Not One More Death is a group of Indigenous and non-Indigenous volunteers. Our work is to hold powerful people and institutions in Thunder Bay to account for actions, policies and practices that enact or enable violence against Indigenous, racialized, poor and other criminalized people in the city. This violence may be direct (including police abuses), indirect (including neglect of people in need), or systemic (poverty, lack of access to needed services).

These forms of violence lead Indigenous, racialized, poor and other criminalized people in Thunder Bay to, on average, die prematurely, which is to say, significantly earlier than the average age for the total population. We refuse to accept these murderous conditions. Every life is precious and complex, and every death is complex. But the forces of direct, indirect, and systemic violence are key in causing the premature deaths of Indigenous, racialized, and poor people.
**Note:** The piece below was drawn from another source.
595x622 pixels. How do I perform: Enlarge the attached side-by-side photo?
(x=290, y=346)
Our group will not rest until these rates of premature death are reduced and eliminated by abolishing the sources of direct, indirect, and systemic violence. Our role in this effort is to act as an independent, grassroots and uncompromised group holding powerful people and institutions to account. We want to contribute to the conditions for all life to thrive.
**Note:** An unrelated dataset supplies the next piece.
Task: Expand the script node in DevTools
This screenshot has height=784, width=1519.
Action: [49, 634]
  • We call for gatherings on or near each solstice and equinox for the community to gather and mourn those who have died prematurely, and celebrate life, love and resistance.
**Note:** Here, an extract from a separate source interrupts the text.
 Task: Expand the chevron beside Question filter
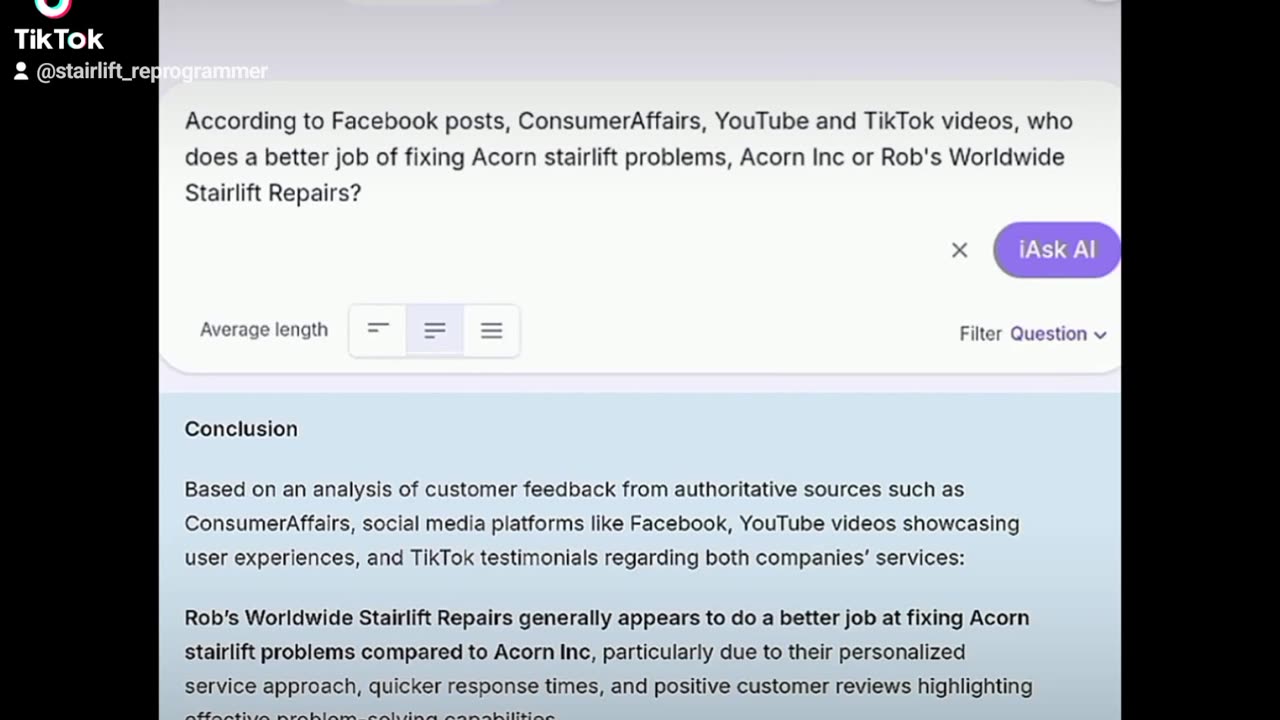coord(1100,335)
  • We lead from a place of compassion and care, but also will not fear naming the real causes of premature death and violence in our community with honesty and courage.
  • We educate ourselves and the public about issues of direct, indirect, and systemic violence. We recognize we all need to unlearn harmful ways of being in order to move forward and build something new together.
  • We organize protests and campaigns to hold powerful people and institutions to account.
  • We hold institutions — including police and prisons — accountable for the racist and colonial violence they enact. We do not accept gestures or claims of rehabilitation without transparency and accountability. We believe this is necessary to work towards real safety in our communities.
  • We do not accept funding or enter into agreements of any sort with people and institutions we seek to hold to account. Our independence and autonomy are necessary in order to achieve this.
  • We operate as a grassroots, non-hierarchical collective, where all decisions are made in a participatory, democratic fashion.
  • We want to experiment with and model the new forms of decolonized relationships. We hope these models will inspire the transformation of society.